**TO DO**.
Take the line that contains "Image resolution: width=390" and every line after it in the material below, and quote them exactly.

---------- SUPPLIED MATERIAL ----------

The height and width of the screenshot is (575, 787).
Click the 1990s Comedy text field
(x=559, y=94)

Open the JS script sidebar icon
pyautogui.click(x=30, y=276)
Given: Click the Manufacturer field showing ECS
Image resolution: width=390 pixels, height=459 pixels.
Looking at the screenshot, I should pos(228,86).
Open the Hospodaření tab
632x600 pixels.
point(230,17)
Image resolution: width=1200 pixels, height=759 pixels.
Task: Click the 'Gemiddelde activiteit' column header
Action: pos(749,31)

----------

**SOLUTION FOR THIS TASK**.
Image resolution: width=390 pixels, height=459 pixels.
Looking at the screenshot, I should pos(228,86).
Open the Hospodaření tab
632x600 pixels.
point(230,17)
Image resolution: width=1200 pixels, height=759 pixels.
Task: Click the 'Gemiddelde activiteit' column header
Action: pos(749,31)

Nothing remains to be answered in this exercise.